Balena bianca a cinque stelle: il nucleo storico di Grillo conquista il Parlamento

Il nucleo storico di Frosinone del M5S conquista in blocco il Parlamento. E si prepara a passare dalla fase di protesta a quella di proposta e di governo. Nella quale rischia di avverarsi la previsione di Bersani. Che paragono il M5S alla Dc. Ecco perché.

Il gruppo storico, il nucleo fondatore del Movimento Cinque Stelle in Ciociaria, arriva compatto in Parlamento. Ilaria Fontana con un’impresa inimmaginabile: battere Mario Abbruzzese, plenipotenziario di Forza Italia, nel suo collegio cassinate. A casa sua. Luca Frusone con una conferma scaturita da una prova di forza nella compilazione delle liste: primo nel collegio plurinominale della Camera, quello che racchiude le province di Frosinone e di Latina. Enrica Segneri favorita dalla vittoria della Fontana nell’uninominale, ma comunque lei è sempre stata lì. Nel 2012 accettò una candidatura di servizio alla carica di sindaco di Frosinone.

Giovani, pentastellati, con una militanza di lotta alle spalle. Ora si preparano alla fase di governo. Beppe Grillo ha detto, tra il serio e il faceto, che i Cinque Stelle vincono perché sanno adattarsi, che sono un po’ come la Democrazia Cristina, che c’è chi guarda a sinistra e chi a destra. Luigi Di Maio “tenta” l’ala antirenziana dei Democrat e assicura che non disdegnerà un confronto con tutti.

Il primo a paragonare il Movimento Cinque Stelle alla Democrazia Cristiana fu Pierluigi Bersani nel 2013. Quell’intuizione ha rappresentato una sorta di “sindrome di Cassandra”. Aveva ragione Bersani, nessuno gli ha creduto però, la sinistra si è dissolta, il centrodestra è resuscitato e i Cinque Stelle continuano a crescere.

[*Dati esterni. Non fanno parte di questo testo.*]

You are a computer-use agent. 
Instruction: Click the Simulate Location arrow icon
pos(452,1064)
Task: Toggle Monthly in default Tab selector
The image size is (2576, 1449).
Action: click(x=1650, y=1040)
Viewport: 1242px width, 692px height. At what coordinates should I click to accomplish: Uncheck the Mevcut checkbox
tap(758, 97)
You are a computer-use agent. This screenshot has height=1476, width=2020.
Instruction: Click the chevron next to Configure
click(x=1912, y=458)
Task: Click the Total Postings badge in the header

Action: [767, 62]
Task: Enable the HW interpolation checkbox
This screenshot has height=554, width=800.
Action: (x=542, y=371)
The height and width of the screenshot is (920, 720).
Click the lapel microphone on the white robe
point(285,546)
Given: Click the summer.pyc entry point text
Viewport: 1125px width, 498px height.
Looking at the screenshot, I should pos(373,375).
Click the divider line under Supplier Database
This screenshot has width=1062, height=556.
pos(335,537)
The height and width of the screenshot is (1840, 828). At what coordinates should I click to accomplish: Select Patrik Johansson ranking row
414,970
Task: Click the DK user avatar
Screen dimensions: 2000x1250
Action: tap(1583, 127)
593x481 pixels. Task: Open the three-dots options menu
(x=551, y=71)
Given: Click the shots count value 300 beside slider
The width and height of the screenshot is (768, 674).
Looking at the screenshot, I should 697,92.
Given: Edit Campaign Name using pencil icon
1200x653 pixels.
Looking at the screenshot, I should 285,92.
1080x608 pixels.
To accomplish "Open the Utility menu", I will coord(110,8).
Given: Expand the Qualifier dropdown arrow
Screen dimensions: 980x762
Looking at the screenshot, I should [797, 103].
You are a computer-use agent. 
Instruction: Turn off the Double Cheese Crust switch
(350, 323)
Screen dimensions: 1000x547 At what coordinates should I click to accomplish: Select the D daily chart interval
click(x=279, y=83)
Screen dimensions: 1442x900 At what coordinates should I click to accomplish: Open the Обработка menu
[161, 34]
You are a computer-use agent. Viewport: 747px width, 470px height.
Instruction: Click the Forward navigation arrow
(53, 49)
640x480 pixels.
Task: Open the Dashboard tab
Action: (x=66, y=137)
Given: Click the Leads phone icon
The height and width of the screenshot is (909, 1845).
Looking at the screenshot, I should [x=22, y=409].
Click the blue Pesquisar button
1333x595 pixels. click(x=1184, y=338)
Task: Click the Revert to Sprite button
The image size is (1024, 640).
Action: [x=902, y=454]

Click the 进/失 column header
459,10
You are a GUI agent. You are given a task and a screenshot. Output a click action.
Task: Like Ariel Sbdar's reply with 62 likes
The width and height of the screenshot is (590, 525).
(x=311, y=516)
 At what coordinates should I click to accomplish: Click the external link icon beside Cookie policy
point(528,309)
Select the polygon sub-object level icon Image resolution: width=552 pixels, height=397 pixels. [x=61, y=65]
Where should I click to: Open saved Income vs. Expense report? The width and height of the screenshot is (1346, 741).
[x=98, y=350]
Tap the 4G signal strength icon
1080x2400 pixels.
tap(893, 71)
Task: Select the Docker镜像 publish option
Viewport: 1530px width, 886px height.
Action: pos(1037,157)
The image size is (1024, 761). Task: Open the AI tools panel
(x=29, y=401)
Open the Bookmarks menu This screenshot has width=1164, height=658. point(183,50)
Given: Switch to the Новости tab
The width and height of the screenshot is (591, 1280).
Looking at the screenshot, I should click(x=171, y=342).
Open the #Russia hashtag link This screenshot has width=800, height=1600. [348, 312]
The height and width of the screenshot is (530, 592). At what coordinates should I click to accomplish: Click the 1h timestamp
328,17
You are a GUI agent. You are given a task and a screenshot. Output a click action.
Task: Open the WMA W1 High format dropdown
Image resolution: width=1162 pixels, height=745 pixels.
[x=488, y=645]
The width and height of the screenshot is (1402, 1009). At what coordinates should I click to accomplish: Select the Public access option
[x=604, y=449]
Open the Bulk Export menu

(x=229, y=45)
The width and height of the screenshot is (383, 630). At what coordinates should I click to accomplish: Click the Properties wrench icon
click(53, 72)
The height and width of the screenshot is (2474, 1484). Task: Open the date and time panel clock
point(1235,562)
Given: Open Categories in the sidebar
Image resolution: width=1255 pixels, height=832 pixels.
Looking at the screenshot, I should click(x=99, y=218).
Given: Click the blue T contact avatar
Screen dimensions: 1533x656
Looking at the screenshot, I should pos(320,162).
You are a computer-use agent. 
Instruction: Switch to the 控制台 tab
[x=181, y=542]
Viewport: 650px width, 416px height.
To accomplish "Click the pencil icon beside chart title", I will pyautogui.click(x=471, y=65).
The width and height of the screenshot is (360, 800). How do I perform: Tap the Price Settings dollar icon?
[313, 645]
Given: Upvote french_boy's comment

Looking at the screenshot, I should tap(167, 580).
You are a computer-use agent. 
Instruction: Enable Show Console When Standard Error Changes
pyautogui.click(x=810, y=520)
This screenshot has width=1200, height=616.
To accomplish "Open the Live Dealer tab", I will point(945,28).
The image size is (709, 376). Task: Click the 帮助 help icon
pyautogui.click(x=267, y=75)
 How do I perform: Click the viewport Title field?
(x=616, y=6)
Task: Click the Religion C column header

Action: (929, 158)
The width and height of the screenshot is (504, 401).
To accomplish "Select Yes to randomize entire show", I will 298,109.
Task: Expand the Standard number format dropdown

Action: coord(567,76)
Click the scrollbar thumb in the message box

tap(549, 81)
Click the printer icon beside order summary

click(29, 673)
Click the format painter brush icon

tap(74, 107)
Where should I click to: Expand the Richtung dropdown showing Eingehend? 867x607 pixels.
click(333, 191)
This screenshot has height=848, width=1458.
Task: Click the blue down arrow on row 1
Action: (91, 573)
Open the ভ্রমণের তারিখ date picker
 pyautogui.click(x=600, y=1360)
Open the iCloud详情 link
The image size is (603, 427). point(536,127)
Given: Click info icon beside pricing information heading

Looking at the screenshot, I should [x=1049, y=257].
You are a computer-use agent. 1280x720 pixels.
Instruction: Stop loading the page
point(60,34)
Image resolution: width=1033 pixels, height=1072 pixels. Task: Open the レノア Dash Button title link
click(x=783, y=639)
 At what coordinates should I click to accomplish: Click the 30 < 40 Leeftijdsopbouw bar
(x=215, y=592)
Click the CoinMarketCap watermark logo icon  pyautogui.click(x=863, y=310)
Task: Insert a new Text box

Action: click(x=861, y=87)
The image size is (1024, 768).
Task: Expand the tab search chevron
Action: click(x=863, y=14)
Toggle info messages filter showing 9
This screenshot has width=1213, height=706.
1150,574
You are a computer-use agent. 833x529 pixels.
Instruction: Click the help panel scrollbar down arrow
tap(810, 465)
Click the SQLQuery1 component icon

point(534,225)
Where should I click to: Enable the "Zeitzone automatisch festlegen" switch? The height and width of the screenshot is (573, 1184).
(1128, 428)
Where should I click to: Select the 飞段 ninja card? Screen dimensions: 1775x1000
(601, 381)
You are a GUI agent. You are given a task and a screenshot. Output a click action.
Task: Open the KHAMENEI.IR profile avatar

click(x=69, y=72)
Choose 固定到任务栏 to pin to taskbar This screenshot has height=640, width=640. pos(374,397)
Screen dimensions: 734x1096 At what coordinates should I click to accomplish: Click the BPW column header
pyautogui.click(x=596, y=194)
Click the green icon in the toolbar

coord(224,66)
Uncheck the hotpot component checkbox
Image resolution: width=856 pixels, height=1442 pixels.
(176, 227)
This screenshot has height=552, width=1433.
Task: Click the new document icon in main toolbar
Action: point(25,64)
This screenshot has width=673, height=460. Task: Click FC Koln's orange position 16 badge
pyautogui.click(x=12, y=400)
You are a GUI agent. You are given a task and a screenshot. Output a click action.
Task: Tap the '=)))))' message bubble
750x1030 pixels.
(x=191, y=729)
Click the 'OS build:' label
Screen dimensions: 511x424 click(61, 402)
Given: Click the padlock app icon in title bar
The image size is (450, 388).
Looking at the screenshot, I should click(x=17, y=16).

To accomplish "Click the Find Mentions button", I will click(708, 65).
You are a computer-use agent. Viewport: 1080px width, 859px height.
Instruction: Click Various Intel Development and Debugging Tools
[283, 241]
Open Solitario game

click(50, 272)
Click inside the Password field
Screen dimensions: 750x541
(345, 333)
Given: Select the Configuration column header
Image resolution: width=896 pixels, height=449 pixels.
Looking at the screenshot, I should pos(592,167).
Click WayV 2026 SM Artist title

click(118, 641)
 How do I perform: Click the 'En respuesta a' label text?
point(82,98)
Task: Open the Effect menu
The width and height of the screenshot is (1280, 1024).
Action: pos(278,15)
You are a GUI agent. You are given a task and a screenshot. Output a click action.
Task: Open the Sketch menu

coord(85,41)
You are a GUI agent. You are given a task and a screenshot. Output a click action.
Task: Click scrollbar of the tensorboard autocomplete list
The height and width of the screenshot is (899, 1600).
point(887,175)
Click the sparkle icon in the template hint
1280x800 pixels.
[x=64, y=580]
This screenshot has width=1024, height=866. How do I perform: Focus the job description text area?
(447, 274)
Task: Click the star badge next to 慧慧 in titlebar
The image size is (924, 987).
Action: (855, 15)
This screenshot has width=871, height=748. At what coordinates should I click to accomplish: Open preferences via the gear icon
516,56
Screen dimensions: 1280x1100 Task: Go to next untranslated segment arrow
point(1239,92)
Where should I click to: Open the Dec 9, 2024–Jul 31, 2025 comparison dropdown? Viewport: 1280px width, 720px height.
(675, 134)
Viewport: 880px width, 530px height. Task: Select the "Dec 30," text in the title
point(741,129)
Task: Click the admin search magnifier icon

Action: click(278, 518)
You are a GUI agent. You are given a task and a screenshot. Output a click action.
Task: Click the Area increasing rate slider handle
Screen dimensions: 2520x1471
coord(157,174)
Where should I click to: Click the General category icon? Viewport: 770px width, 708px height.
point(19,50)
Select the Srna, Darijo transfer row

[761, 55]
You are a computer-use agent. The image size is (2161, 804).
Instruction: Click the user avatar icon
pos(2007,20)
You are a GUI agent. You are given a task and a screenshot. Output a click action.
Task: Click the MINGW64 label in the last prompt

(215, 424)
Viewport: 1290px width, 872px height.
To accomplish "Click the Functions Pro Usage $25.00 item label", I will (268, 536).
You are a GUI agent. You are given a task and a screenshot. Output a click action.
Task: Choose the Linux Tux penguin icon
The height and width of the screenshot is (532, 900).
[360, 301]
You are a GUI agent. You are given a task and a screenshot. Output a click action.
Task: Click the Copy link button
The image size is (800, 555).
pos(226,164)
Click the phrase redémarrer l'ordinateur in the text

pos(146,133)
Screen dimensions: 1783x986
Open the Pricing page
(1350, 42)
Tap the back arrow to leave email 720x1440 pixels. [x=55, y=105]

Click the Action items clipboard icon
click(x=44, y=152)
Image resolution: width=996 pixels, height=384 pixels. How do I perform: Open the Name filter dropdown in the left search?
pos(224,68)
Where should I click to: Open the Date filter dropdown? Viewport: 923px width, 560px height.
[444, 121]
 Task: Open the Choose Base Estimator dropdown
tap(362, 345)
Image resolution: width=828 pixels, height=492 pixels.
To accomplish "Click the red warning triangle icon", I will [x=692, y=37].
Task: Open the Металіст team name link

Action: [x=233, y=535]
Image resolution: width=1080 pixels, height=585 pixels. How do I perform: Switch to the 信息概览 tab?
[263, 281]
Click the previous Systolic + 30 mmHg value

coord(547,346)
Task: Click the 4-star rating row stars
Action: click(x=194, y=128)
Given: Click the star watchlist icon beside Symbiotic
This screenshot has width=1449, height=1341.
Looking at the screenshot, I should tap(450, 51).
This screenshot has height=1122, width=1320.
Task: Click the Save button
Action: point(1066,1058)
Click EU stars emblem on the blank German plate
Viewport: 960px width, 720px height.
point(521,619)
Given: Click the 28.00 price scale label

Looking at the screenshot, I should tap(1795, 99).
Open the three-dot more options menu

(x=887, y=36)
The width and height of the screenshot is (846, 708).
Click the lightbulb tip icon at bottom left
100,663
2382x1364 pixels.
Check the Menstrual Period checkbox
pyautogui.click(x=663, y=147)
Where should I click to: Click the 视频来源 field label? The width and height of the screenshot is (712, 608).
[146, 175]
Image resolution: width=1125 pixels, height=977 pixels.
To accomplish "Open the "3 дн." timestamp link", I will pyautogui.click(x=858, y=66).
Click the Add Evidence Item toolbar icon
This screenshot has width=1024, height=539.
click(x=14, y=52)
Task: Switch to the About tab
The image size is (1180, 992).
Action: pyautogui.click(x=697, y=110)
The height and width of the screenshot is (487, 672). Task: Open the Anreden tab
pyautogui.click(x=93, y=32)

Ma esiste il paragone con la Dc? Dal punto di vista elettorale sì: il sostanziale 33% di oggi vale perfino il 40% della Dc in un sistema totalmente proporzionale. La Democrazia Cristiana era un partito cattolico, moderato, centrista, diviso in correnti e guardava a sinistra. Un partito capace di sviluppare alleanze anche quando non ne aveva bisogno.

I Cinque Stelle contengono tutto e il contrario di tutto. Finora non hanno fatto alleanze su nulla. Al loro interno hanno diverse correnti, ma non lo sottolineano. Beppe Grillo è l’unico vero leader, anche se Luigi Di Maio ha saputo smarcarsi in questa campagna elettorale.

I provvedimenti simbolo dei pentastellati saranno tre se riusciranno ad ottenere l’incarico di formare il governo: reddito di cittadinanza, dimezzamento delle indennità di senatori e deputati, abolizione della legge Fornero. Il punto sono i conti dello Stato.

Intanto però il paragone con la Dc rassicura gli industriali e Sergio Marchionne ha detto di non essere affatto preoccupato da un’ipotesi di governo dei Cinque Stelle. Aggiungendo: “Abbiamo visto di peggio”.
 Dalla Balena Bianca all’ex popolo del “vaffa”. Da Giulio Andreotti a Beppe Grillo. Dallo scudocrociato al colore giallo. E’ tutto vero: siamo in Italia.